__Record extracts__:
....
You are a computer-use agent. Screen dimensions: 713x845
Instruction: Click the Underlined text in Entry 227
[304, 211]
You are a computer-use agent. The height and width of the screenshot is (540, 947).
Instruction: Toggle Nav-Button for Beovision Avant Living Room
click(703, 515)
....
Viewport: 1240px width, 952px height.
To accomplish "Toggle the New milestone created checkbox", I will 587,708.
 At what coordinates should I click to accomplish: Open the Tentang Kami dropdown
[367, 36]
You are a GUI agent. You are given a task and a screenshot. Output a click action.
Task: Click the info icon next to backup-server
....
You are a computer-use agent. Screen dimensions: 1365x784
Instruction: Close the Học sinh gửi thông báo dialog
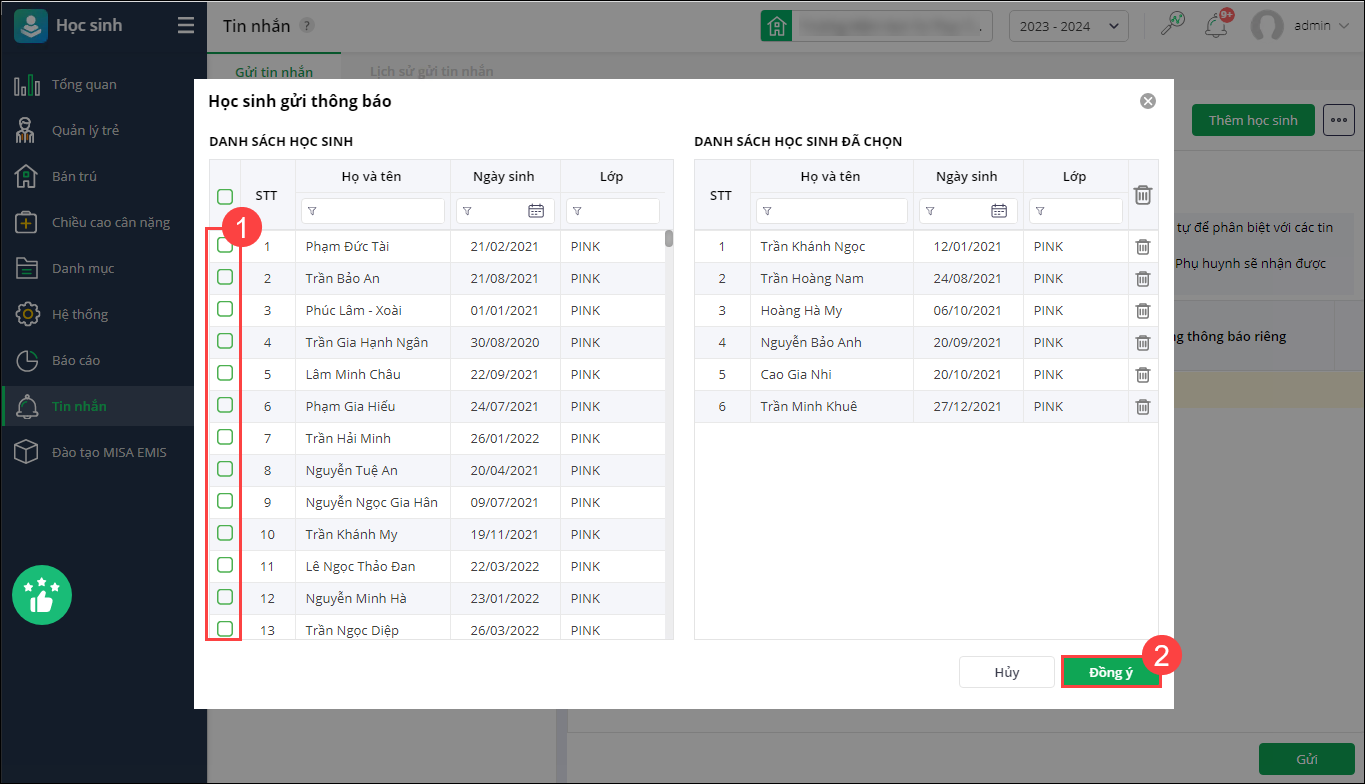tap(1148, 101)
....
__What is required__: An exact, complete copy of the lines above from the one with "Viewport: 1240px width, 952px height." through the one with "Task: Click the" is the whole answer.

__Worked solution__:
Viewport: 1240px width, 952px height.
To accomplish "Toggle the New milestone created checkbox", I will 587,708.
 At what coordinates should I click to accomplish: Open the Tentang Kami dropdown
[367, 36]
You are a GUI agent. You are given a task and a screenshot. Output a click action.
Task: Click the info icon next to backup-server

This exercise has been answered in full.